── Texto fornecido

Medir a carga viral de uma pessoa é o alvo de um tipo de teste do Covid 19 porque quanto maior a carga viral, maior a probabilidade de se estar infectado.
E será que a carga indica o potencial de transmissão viral que a pessoa tem? É possível afirmar que se a carga viral de Fulano for maior que a de Sicrano, então Fulano pode contaminar mais gente que Sicrano?
Parece óbvio que sim, e é por isso que os profissionais da saúde são vistos com admiração, mas também com desconfiança pelos seus amigos e vizinhos.
“O que a gente, profissional de saúde, passa hoje ao subir em um ônibus é constante: as pessoas já lhe olham estranho assim que você sobe; elas se afastam, saem de perto. É como se a gente fosse o próprio coronavírus em pessoa”, relatou uma técnica, que não quis se identificar…
Não há nada mais enganoso do que um fato óbvio.

────
── Conjunto de dados

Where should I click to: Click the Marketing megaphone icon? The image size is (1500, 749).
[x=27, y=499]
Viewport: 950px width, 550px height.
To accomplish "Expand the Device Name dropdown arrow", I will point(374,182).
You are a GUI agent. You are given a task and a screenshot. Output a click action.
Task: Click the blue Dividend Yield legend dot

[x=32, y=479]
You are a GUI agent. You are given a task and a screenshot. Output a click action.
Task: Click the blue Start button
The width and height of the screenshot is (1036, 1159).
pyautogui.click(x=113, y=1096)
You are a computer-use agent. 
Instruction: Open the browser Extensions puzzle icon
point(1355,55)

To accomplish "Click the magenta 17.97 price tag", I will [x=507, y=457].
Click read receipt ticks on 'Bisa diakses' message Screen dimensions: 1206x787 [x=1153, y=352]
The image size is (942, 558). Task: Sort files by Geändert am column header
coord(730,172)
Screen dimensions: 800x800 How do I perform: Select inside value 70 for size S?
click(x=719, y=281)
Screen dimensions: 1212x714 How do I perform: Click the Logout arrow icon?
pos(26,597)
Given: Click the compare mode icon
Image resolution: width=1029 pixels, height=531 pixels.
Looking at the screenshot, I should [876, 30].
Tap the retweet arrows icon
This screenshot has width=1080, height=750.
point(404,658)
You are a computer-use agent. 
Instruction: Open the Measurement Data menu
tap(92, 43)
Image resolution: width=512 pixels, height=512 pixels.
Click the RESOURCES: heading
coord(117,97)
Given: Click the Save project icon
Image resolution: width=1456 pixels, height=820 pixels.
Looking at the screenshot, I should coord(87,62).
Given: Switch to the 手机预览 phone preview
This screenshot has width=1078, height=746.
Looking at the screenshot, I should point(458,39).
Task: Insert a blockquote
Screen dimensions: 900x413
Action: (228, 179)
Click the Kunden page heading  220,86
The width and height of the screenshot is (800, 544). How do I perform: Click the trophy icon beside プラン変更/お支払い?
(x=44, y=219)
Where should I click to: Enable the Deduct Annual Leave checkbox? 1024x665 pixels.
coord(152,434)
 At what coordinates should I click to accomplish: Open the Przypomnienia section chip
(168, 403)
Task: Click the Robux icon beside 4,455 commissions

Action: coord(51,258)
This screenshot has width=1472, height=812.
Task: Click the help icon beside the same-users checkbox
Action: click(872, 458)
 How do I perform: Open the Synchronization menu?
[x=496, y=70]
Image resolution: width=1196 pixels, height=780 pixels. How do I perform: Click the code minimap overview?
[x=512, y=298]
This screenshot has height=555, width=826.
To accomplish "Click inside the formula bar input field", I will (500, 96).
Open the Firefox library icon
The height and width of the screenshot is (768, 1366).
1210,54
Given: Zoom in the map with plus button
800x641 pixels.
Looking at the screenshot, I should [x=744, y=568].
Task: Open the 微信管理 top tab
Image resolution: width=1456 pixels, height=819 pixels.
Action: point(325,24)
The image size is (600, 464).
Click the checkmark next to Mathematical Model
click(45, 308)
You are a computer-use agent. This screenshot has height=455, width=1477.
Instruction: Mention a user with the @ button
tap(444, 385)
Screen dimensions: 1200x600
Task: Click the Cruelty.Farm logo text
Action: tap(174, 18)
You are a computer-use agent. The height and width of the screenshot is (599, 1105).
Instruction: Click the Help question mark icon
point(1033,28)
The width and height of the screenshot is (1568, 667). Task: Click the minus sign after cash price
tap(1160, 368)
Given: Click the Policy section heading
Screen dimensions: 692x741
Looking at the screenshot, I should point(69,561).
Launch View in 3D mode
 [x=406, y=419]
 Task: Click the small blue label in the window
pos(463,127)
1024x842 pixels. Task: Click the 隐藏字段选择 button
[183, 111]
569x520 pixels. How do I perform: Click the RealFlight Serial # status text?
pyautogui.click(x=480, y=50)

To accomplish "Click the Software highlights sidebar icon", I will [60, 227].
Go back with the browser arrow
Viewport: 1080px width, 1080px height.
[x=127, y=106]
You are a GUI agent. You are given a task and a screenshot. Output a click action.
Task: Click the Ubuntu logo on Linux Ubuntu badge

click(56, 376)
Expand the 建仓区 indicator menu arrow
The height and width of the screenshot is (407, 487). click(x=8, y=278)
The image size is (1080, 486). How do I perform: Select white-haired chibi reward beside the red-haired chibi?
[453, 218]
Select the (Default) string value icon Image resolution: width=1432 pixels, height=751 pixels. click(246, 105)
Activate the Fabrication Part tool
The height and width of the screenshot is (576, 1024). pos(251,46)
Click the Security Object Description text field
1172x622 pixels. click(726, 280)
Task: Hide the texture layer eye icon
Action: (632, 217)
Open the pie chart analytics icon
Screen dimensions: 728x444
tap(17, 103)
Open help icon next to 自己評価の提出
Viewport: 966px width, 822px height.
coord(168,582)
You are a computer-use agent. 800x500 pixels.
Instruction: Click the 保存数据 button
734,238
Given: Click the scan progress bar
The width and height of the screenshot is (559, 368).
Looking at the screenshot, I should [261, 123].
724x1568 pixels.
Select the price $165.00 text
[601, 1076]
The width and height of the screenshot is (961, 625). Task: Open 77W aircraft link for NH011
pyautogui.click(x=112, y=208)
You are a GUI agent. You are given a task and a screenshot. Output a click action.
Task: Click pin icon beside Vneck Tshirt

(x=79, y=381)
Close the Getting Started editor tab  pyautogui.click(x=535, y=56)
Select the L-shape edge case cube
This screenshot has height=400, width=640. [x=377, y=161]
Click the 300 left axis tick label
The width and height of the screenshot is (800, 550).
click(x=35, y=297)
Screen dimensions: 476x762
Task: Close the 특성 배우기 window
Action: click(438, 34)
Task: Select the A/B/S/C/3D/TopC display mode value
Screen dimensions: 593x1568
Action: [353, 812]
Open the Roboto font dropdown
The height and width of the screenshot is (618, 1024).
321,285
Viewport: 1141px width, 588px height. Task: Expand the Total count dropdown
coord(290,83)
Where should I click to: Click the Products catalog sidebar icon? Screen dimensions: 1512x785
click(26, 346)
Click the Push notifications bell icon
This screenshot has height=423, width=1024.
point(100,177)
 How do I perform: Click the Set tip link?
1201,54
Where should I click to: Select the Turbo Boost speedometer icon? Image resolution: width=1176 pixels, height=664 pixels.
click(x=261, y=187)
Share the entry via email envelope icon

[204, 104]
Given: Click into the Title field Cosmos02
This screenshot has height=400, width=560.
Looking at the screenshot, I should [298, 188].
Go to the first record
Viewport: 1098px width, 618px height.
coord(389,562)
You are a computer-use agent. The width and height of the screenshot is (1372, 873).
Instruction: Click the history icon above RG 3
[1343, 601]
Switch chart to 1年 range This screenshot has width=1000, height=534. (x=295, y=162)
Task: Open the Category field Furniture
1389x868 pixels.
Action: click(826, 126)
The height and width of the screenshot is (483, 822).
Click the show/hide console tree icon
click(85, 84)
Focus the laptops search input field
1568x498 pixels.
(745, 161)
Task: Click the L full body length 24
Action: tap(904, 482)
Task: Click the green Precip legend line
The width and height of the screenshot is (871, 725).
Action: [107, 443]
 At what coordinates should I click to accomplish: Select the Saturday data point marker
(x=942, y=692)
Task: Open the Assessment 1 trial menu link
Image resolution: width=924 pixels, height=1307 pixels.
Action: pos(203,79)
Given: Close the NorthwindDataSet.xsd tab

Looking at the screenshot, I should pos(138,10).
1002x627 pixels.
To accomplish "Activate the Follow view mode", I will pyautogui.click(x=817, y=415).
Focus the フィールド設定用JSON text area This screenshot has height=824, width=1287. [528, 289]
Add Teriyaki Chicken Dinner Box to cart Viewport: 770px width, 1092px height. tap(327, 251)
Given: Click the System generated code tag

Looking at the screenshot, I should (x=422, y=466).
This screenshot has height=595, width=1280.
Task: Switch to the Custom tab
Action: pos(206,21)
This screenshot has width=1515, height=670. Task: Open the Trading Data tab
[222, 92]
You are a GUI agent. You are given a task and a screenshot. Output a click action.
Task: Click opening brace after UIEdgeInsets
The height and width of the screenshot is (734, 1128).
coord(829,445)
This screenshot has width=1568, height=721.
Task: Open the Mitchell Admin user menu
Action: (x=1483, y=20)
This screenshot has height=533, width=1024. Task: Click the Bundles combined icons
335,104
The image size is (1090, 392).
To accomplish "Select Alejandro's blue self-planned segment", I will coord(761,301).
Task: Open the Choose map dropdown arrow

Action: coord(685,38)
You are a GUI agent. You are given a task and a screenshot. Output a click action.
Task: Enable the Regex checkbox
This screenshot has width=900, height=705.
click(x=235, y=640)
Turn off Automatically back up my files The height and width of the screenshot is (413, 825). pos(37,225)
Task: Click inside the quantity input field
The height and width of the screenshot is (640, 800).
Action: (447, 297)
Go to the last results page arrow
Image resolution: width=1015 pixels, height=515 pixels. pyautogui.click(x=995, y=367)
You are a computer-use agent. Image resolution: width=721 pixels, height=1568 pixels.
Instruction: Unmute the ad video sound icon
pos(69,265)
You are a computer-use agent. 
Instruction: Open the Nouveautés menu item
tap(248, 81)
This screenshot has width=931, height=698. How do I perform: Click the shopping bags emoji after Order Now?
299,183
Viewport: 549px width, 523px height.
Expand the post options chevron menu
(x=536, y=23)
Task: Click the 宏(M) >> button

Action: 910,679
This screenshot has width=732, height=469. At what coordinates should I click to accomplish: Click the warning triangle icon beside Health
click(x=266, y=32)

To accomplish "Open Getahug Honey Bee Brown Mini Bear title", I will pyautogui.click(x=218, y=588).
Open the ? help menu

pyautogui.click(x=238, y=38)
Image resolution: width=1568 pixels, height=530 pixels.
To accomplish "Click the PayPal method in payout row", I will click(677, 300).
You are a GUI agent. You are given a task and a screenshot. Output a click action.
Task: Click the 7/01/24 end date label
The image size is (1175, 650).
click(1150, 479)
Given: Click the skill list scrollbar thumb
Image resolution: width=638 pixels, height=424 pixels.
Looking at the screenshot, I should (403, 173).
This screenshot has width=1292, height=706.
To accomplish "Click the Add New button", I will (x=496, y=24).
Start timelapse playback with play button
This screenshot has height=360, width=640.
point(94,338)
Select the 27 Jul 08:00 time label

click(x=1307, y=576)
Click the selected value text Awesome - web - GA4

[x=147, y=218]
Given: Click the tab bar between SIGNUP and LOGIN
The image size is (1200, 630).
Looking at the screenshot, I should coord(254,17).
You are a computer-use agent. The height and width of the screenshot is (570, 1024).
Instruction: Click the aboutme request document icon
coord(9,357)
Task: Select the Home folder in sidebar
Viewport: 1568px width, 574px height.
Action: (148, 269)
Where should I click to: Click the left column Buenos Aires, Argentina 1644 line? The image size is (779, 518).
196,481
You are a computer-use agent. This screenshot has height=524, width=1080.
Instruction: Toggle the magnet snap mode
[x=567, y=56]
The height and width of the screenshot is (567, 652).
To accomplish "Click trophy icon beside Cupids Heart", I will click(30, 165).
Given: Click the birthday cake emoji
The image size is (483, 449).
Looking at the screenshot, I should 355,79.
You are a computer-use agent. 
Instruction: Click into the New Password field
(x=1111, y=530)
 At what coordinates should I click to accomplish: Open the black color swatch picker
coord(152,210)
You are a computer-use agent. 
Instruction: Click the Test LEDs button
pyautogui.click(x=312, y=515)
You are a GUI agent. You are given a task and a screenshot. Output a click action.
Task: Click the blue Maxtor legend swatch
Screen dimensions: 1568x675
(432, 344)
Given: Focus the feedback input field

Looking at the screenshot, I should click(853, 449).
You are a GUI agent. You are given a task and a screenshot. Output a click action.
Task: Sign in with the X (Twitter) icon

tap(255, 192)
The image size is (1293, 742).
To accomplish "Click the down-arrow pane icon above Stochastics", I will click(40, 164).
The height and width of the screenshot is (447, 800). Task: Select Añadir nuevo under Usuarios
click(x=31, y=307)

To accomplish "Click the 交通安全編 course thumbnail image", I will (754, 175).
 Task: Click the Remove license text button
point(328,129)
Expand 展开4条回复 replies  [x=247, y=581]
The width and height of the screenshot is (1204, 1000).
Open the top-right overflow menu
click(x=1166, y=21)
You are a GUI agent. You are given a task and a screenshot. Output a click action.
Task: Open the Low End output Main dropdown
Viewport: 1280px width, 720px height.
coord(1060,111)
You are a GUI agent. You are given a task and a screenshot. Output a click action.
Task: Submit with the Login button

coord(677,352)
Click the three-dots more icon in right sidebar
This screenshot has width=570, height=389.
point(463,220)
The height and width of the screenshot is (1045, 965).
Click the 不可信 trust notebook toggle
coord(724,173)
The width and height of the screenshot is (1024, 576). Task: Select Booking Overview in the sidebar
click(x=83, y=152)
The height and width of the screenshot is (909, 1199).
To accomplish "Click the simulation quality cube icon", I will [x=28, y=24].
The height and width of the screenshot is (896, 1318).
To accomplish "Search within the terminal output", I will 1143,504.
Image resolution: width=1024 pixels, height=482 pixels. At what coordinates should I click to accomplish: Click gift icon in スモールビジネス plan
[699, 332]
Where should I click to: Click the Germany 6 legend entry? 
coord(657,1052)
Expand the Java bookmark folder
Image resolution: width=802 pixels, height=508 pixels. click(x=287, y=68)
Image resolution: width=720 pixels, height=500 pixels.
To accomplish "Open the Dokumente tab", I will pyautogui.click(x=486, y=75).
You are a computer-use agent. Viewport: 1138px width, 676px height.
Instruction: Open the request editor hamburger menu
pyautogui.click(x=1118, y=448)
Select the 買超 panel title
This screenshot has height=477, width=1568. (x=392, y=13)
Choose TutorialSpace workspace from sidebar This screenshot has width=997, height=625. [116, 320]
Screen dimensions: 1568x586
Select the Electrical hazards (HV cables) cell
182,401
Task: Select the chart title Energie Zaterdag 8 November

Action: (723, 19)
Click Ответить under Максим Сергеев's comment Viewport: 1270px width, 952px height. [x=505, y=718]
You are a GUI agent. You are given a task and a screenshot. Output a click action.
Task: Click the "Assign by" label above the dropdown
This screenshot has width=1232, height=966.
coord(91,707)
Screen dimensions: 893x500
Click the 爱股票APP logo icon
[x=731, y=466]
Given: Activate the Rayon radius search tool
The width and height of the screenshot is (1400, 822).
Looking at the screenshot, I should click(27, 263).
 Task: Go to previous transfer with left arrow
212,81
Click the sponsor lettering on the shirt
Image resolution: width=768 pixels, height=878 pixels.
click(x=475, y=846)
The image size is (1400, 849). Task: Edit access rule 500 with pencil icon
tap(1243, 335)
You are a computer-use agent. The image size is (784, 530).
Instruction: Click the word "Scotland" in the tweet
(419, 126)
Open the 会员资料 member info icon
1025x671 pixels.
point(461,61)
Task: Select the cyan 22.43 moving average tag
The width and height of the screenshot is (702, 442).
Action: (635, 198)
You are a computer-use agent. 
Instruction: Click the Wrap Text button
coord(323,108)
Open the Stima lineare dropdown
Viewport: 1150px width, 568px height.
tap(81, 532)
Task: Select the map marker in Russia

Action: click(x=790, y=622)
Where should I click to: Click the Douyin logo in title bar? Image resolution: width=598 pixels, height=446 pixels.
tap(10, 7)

────

▶ **Atividade 1**:
Responda às perguntas abaixo com base no texto sobre a carga viral.
(a) Segundo o texto, o que um tipo de teste da Covid 19 tem como alvo medir?
(b) De acordo com o relato da técnica, o que as pessoas fazem quando um profissional de saúde sobe em um ônibus?
(c) Conforme a última frase, nada é mais enganoso do que o quê?
▶ **Atividade 2**:
Traduza para o inglês a frase do texto sobre a carga viral: "Não há nada mais enganoso do que um fato óbvio."
▶ **Atividade 3**:
Redija a continuação do texto sobre a carga viral, partindo de sua última frase.

▶ **Resultado do exercício 1**:
(a) A carga viral de uma pessoa.
(b) Olham estranho para o profissional, afastam-se e saem de perto.
(c) Um fato óbvio.

▶ **Resultado do exercício 2**:
There is nothing more deceptive than an obvious fact.

▶ **Resultado do exercício 3**:
O inventor de Sherlock Holmes sabia das coisas. No caso em pauta, a carga viral é um dos fatores que influencia a chance de se contagiar e de contagiar o próximo.
A chamada “dose infecciosa” é outro, e também é muito importante.
Voltemos a Fulano e Sicrano saindo bêbados daquela boate. Ambos beberam o mesmo, porém dificilmente estão igualmente bêbados. A razão? A tolerância ao álcool deles não é a mesma.
Igualmente, a dose infecciosa, ou o número médio de partículas virais necessárias para estabelecer uma infecção, também difere entre os dois.
“A quantidade de vírus a que estamos expostos no início de uma infecção é chamada de ‘dose infecciosa’. Para a gripe, sabemos que essa exposição inicial a mais vírus – ou a uma dose infecciosa mais alta – parece aumentar a chance de infecção e doença.”
A dose infecciosa seria como uma marca feita num termômetro viral imaginário – provavelmente genético – que temos dentro de nós. Atingida a marca, e pressupondo uma carga viral importante, a infecção viral começa. E assim, Fulano e Sicrano podem ter a mesma carga viral e, no entanto, um pode estar infectado e o outro não. A razão? Doses infecciosas diferentes.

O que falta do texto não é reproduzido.